- **Material for this task**
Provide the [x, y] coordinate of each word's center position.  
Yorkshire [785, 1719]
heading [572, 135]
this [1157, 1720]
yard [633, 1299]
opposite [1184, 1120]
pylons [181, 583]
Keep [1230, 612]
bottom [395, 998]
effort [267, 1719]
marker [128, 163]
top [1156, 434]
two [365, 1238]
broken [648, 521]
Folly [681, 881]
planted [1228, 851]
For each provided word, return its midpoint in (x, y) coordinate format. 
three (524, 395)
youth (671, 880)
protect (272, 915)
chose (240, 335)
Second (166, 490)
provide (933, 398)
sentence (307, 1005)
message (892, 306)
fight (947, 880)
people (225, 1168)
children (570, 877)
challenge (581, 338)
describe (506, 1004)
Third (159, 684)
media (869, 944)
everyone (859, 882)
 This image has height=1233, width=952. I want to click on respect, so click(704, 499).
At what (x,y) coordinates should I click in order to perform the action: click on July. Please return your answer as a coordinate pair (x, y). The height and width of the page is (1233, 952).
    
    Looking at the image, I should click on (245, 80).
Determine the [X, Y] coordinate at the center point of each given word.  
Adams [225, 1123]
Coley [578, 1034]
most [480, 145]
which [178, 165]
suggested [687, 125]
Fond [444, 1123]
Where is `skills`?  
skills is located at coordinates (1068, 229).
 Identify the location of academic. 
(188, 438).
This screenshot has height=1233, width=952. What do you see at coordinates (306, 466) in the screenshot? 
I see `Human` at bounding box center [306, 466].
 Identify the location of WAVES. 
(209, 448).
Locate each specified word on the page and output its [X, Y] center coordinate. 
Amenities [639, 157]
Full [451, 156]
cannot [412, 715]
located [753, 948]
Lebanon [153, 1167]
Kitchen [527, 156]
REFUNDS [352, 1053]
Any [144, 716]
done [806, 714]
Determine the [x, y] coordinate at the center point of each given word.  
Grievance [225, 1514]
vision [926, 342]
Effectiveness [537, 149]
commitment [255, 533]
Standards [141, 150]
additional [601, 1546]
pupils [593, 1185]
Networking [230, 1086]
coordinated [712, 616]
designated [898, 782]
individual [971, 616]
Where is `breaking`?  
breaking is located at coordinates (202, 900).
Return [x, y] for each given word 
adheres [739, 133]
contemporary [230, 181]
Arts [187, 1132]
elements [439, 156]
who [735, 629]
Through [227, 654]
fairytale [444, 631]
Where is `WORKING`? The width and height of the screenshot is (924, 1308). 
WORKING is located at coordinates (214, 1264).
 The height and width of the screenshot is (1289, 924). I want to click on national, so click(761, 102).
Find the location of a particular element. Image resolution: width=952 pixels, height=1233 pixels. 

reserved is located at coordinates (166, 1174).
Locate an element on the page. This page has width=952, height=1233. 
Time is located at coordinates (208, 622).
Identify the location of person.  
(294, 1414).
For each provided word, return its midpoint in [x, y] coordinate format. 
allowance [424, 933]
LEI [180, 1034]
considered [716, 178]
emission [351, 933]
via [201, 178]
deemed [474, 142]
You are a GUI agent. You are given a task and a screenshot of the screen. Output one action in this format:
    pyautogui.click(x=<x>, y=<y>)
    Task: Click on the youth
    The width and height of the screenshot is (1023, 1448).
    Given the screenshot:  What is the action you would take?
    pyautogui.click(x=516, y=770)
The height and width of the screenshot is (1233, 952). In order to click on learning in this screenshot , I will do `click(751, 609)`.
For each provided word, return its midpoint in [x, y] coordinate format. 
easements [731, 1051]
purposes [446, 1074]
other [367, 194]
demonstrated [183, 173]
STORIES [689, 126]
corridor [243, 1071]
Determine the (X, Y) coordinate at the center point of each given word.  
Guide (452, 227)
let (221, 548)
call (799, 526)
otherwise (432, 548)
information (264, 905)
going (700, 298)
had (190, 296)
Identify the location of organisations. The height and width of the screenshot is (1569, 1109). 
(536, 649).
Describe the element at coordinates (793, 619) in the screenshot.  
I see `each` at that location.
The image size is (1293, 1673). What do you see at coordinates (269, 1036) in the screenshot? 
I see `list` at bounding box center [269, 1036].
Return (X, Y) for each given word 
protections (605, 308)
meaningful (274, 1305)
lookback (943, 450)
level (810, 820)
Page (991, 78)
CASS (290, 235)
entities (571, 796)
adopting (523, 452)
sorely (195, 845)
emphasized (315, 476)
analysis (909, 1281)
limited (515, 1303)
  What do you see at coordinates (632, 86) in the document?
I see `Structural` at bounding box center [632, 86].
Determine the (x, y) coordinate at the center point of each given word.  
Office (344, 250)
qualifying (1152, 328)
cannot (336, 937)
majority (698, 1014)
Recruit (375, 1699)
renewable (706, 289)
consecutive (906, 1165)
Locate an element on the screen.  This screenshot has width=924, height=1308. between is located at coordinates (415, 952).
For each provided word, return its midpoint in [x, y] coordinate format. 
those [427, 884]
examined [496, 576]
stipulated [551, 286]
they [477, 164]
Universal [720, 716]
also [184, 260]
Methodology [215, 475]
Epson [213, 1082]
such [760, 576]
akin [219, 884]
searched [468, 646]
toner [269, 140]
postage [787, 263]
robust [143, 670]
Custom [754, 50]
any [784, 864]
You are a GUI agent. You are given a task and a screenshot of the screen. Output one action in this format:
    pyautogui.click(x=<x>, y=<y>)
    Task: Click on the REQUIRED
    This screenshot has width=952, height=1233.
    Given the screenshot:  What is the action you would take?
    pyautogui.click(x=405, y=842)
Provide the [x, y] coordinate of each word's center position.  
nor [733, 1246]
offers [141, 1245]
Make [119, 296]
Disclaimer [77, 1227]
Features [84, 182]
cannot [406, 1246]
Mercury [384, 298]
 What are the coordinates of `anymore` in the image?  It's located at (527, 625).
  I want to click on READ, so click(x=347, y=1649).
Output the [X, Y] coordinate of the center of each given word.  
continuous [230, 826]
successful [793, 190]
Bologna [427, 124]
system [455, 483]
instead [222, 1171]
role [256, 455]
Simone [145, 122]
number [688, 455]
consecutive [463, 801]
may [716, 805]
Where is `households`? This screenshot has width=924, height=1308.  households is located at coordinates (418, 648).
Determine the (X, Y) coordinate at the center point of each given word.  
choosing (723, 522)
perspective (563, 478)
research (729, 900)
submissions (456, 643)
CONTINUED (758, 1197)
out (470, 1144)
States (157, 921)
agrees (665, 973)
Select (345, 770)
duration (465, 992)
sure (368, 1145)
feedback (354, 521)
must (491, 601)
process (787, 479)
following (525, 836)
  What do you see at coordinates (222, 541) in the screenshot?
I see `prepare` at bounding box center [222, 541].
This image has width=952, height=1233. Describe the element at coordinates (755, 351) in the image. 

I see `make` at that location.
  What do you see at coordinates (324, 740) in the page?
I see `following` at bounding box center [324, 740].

- **What you should do**
Rewrite all of the lines above as a numbered list, omitting any blank lines.

- **Response**
1. Provide the [x, y] coordinate of each word's center position.  
2. Yorkshire [785, 1719]
3. heading [572, 135]
4. this [1157, 1720]
5. yard [633, 1299]
6. opposite [1184, 1120]
7. pylons [181, 583]
8. Keep [1230, 612]
9. bottom [395, 998]
10. effort [267, 1719]
11. marker [128, 163]
12. top [1156, 434]
13. two [365, 1238]
14. broken [648, 521]
15. Folly [681, 881]
16. planted [1228, 851]
17. For each provided word, return its midpoint in (x, y) coordinate format. 
18. three (524, 395)
19. youth (671, 880)
20. protect (272, 915)
21. chose (240, 335)
22. Second (166, 490)
23. provide (933, 398)
24. sentence (307, 1005)
25. message (892, 306)
26. fight (947, 880)
27. people (225, 1168)
28. children (570, 877)
29. challenge (581, 338)
30. describe (506, 1004)
31. Third (159, 684)
32. media (869, 944)
33. everyone (859, 882)
34.  This image has height=1233, width=952. I want to click on respect, so click(704, 499).
35. At what (x,y) coordinates should I click in order to perform the action: click on July. Please return your answer as a coordinate pair (x, y). The height and width of the page is (1233, 952).
36.     Looking at the image, I should click on (245, 80).
37. Determine the [X, Y] coordinate at the center point of each given word.  
38. Adams [225, 1123]
39. Coley [578, 1034]
40. most [480, 145]
41. which [178, 165]
42. suggested [687, 125]
43. Fond [444, 1123]
44. Where is `skills`?  
45. skills is located at coordinates (1068, 229).
46.  Identify the location of academic. 
47. (188, 438).
48. This screenshot has height=1233, width=952. What do you see at coordinates (306, 466) in the screenshot? 
49. I see `Human` at bounding box center [306, 466].
50.  Identify the location of WAVES. 
51. (209, 448).
52. Locate each specified word on the page and output its [X, Y] center coordinate. 
53. Amenities [639, 157]
54. Full [451, 156]
55. cannot [412, 715]
56. located [753, 948]
57. Lebanon [153, 1167]
58. Kitchen [527, 156]
59. REFUNDS [352, 1053]
60. Any [144, 716]
61. done [806, 714]
62. Determine the [x, y] coordinate at the center point of each given word.  
63. Grievance [225, 1514]
64. vision [926, 342]
65. Effectiveness [537, 149]
66. commitment [255, 533]
67. Standards [141, 150]
68. additional [601, 1546]
69. pupils [593, 1185]
70. Networking [230, 1086]
71. coordinated [712, 616]
72. designated [898, 782]
73. individual [971, 616]
74. Where is `breaking`?  
75. breaking is located at coordinates (202, 900).
76. Return [x, y] for each given word 
77. adheres [739, 133]
78. contemporary [230, 181]
79. Arts [187, 1132]
80. elements [439, 156]
81. who [735, 629]
82. Through [227, 654]
83. fairytale [444, 631]
84. Where is `WORKING`? The width and height of the screenshot is (924, 1308). 
85. WORKING is located at coordinates (214, 1264).
86.  The height and width of the screenshot is (1289, 924). I want to click on national, so click(761, 102).
87. Find the location of a particular element. Image resolution: width=952 pixels, height=1233 pixels. 
88. reserved is located at coordinates (166, 1174).
89. Locate an element on the page. This page has width=952, height=1233. 
90. Time is located at coordinates (208, 622).
91. Identify the location of person.  
92. (294, 1414).
93. For each provided word, return its midpoint in [x, y] coordinate format. 
94. allowance [424, 933]
95. LEI [180, 1034]
96. considered [716, 178]
97. emission [351, 933]
98. via [201, 178]
99. deemed [474, 142]
100. You are a GUI agent. You are given a task and a screenshot of the screen. Output one action in this format:
101.     pyautogui.click(x=<x>, y=<y>)
102.     Task: Click on the youth
103.     The width and height of the screenshot is (1023, 1448).
104.     Given the screenshot:  What is the action you would take?
105.     pyautogui.click(x=516, y=770)
106. The height and width of the screenshot is (1233, 952). In order to click on learning in this screenshot , I will do `click(751, 609)`.
107. For each provided word, return its midpoint in [x, y] coordinate format. 
108. easements [731, 1051]
109. purposes [446, 1074]
110. other [367, 194]
111. demonstrated [183, 173]
112. STORIES [689, 126]
113. corridor [243, 1071]
114. Determine the (X, Y) coordinate at the center point of each given word.  
115. Guide (452, 227)
116. let (221, 548)
117. call (799, 526)
118. otherwise (432, 548)
119. information (264, 905)
120. going (700, 298)
121. had (190, 296)
122. Identify the location of organisations. The height and width of the screenshot is (1569, 1109). 
123. (536, 649).
124. Describe the element at coordinates (793, 619) in the screenshot.  
125. I see `each` at that location.
126. The image size is (1293, 1673). What do you see at coordinates (269, 1036) in the screenshot? 
127. I see `list` at bounding box center [269, 1036].
128. Return (X, Y) for each given word 
129. protections (605, 308)
130. meaningful (274, 1305)
131. lookback (943, 450)
132. level (810, 820)
133. Page (991, 78)
134. CASS (290, 235)
135. entities (571, 796)
136. adopting (523, 452)
137. sorely (195, 845)
138. emphasized (315, 476)
139. analysis (909, 1281)
140. limited (515, 1303)
141.   What do you see at coordinates (632, 86) in the document?
142. I see `Structural` at bounding box center [632, 86].
143. Determine the (x, y) coordinate at the center point of each given word.  
144. Office (344, 250)
145. qualifying (1152, 328)
146. cannot (336, 937)
147. majority (698, 1014)
148. Recruit (375, 1699)
149. renewable (706, 289)
150. consecutive (906, 1165)
151. Locate an element on the screen.  This screenshot has width=924, height=1308. between is located at coordinates (415, 952).
152. For each provided word, return its midpoint in [x, y] coordinate format. 
153. those [427, 884]
154. examined [496, 576]
155. stipulated [551, 286]
156. they [477, 164]
157. Universal [720, 716]
158. also [184, 260]
159. Methodology [215, 475]
160. Epson [213, 1082]
161. such [760, 576]
162. akin [219, 884]
163. searched [468, 646]
164. toner [269, 140]
165. postage [787, 263]
166. robust [143, 670]
167. Custom [754, 50]
168. any [784, 864]
169. You are a GUI agent. You are given a task and a screenshot of the screen. Output one action in this format:
170.     pyautogui.click(x=<x>, y=<y>)
171.     Task: Click on the REQUIRED
172.     This screenshot has width=952, height=1233.
173.     Given the screenshot:  What is the action you would take?
174.     pyautogui.click(x=405, y=842)
175. Provide the [x, y] coordinate of each word's center position.  
176. nor [733, 1246]
177. offers [141, 1245]
178. Make [119, 296]
179. Disclaimer [77, 1227]
180. Features [84, 182]
181. cannot [406, 1246]
182. Mercury [384, 298]
183.  What are the coordinates of `anymore` in the image?  It's located at (527, 625).
184.   I want to click on READ, so click(x=347, y=1649).
185. Output the [X, Y] coordinate of the center of each given word.  
186. continuous [230, 826]
187. successful [793, 190]
188. Bologna [427, 124]
189. system [455, 483]
190. instead [222, 1171]
191. role [256, 455]
192. Simone [145, 122]
193. number [688, 455]
194. consecutive [463, 801]
195. may [716, 805]
196. Where is `households`? This screenshot has width=924, height=1308.  households is located at coordinates (418, 648).
197. Determine the (X, Y) coordinate at the center point of each given word.  
198. choosing (723, 522)
199. perspective (563, 478)
200. research (729, 900)
201. submissions (456, 643)
202. CONTINUED (758, 1197)
203. out (470, 1144)
204. States (157, 921)
205. agrees (665, 973)
206. Select (345, 770)
207. duration (465, 992)
208. sure (368, 1145)
209. feedback (354, 521)
210. must (491, 601)
211. process (787, 479)
212. following (525, 836)
213.   What do you see at coordinates (222, 541) in the screenshot?
214. I see `prepare` at bounding box center [222, 541].
215. This image has width=952, height=1233. Describe the element at coordinates (755, 351) in the image. 
216. I see `make` at that location.
217.   What do you see at coordinates (324, 740) in the page?
218. I see `following` at bounding box center [324, 740].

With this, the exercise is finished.